Recent news about falling numbers of prospective students from the EU applying to UK universities deserves some context.  Although EU applications fell by about 40% to 26,010, international applications from the rest of the world increased by 17% to 85,610 – leading to a net fall of only around four and a half thousand, or less than 5% of total international student numbers.

The rise in numbers from the rest of the world attests to continuing confidence in British higher education – a microcosm of the strength of a ‘Global Britain’ outside the EU.  And given the uncertainties created by the coronavirus pandemic, a small fall like this is hardly very serious.

As the article notes, the main reason for this fall in EU numbers is their new liability for international student fees (substantially higher than home fees) and their ineligibility for UK tuition fee loans.  From the point of view of disappointed EU students, it is doubtless a shame that many will be unable to access the benefits of British higher education, but there’s no justification for privileging them at the expense of non-EU international students.

Higher education is, after all, very expensive to run, and even home fees of £9,000 per year are substantially subsidised by the UK government.  This change thus substantially assists the long-term solvency and stability of British universities.

Moreover, the old system created other problems.  It has been persistently documented over the last decade that EU students are less likely to repay their tuition fee loans compared to their British counterparts.  In a government report of 2016, it was noted that EU borrowers in ‘non-repaying, in arrears or unverified’ categories stood at £89 million of £208m total or 43% (para. 28 p. 8).

Even the pro-EU InFact website acknowledged this plank of the Eurosceptic case to be an ‘unassailable argument’ while confidently predicting it would soon be solved – back in 2016.  For confirmation that it hasn’t one need only compare tables 3(A)(ii) and 3(B) of Student Loans Company’s 2019-20 figures for English universities, which show higher proportions of EU students in non-repayment categories persist.

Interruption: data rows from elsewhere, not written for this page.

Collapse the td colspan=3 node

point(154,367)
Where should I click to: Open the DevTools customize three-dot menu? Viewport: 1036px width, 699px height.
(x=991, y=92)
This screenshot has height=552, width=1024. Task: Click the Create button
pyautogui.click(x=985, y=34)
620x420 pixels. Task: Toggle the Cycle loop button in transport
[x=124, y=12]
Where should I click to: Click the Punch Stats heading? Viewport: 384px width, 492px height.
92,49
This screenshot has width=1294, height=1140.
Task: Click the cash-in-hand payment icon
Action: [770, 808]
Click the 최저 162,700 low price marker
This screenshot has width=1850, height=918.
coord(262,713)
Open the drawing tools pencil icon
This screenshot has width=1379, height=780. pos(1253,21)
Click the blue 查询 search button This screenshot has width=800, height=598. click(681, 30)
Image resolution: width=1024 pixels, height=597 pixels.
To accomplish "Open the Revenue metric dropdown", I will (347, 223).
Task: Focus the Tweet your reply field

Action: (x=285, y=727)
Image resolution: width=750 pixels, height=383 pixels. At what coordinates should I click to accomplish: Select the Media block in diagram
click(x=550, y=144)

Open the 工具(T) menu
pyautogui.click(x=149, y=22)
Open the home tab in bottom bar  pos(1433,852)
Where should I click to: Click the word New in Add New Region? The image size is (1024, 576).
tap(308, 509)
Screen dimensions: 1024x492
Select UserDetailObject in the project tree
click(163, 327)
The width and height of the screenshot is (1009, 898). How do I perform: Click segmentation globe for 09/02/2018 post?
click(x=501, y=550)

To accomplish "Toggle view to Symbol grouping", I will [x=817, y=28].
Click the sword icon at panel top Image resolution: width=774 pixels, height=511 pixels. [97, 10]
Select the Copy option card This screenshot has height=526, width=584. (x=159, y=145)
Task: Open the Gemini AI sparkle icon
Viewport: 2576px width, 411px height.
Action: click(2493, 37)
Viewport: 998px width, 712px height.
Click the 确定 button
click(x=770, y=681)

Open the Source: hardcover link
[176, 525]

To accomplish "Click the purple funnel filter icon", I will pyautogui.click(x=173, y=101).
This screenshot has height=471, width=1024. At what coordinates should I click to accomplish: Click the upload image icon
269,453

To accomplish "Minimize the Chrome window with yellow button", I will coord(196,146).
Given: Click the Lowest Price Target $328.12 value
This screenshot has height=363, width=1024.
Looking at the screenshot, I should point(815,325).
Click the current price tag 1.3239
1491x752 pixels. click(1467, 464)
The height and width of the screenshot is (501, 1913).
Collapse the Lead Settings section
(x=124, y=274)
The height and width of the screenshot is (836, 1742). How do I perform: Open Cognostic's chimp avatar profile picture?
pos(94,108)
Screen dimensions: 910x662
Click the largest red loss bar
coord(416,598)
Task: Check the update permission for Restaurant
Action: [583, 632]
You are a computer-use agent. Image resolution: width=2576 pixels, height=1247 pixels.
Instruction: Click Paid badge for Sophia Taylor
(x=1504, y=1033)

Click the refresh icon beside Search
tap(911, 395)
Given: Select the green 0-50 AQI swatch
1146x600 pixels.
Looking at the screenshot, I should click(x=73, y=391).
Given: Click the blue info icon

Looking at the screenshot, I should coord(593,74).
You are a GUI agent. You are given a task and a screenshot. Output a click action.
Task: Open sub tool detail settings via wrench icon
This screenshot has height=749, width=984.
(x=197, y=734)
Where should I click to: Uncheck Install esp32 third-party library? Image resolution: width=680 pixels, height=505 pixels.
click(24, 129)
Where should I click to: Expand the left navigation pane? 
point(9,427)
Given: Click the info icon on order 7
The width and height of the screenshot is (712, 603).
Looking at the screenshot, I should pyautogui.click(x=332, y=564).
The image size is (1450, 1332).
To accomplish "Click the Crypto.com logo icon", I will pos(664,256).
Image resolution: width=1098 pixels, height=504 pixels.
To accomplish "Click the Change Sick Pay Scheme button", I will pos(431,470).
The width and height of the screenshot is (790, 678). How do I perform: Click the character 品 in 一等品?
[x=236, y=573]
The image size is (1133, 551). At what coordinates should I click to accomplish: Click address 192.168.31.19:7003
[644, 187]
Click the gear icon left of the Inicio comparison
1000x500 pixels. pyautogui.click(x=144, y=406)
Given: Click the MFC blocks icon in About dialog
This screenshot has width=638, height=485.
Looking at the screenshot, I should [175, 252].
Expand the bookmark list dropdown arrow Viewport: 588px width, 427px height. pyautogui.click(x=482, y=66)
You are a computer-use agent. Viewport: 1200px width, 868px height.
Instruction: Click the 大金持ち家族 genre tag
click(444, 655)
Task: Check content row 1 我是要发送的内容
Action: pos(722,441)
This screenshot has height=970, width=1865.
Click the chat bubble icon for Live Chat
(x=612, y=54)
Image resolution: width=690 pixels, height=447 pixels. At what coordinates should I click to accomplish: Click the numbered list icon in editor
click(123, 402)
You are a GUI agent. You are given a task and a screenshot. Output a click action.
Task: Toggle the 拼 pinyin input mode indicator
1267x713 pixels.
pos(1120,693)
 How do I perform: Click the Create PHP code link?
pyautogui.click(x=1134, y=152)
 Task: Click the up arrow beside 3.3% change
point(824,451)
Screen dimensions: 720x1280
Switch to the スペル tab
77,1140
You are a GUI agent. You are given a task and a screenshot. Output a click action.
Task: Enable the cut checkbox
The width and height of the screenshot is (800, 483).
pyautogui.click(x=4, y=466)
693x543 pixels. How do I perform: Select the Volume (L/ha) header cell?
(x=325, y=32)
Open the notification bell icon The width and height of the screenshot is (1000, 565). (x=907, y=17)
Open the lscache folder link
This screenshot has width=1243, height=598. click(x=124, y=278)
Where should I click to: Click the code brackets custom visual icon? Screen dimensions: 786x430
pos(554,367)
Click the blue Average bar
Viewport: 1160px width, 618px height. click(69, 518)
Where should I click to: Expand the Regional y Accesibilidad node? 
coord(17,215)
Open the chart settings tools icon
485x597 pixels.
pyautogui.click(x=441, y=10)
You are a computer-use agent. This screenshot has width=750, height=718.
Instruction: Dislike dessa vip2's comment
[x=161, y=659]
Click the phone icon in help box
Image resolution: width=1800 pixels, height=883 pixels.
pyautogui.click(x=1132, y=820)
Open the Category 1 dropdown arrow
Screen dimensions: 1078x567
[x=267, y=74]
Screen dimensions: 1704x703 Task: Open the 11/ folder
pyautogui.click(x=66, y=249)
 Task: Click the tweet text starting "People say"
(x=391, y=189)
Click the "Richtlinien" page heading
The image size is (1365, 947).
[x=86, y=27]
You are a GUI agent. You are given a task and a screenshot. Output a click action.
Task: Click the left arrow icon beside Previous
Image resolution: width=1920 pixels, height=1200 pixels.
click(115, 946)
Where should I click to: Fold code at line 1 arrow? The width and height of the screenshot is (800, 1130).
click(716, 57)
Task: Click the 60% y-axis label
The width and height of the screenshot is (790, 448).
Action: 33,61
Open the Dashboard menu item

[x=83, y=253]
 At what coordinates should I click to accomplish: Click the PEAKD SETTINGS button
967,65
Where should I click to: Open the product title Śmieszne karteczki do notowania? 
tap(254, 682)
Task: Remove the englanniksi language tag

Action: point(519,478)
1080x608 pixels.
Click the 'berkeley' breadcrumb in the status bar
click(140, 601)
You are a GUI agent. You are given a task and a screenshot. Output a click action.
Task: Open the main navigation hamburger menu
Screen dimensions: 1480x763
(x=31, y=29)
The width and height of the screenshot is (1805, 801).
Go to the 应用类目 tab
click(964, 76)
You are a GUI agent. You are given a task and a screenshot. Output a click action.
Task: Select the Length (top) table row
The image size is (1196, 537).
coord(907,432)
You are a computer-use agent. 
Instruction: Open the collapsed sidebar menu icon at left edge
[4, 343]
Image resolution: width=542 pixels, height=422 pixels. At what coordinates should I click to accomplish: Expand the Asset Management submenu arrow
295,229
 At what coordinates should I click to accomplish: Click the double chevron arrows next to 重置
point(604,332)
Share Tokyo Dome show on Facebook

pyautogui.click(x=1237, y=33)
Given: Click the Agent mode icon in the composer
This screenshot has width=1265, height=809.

This non-repayment is not necessarily malicious – SLC also finds it difficult to track Britons who move abroad.  Yet repayment rates are nonetheless higher among British expats than EU borrowers: only about 28% of British expats were not repaying in 2016.  Compelling EU students to pay standard international fees not only levels the playing field with the rest of the world, leading to a more diverse student body, but also addresses a persistent financial problem.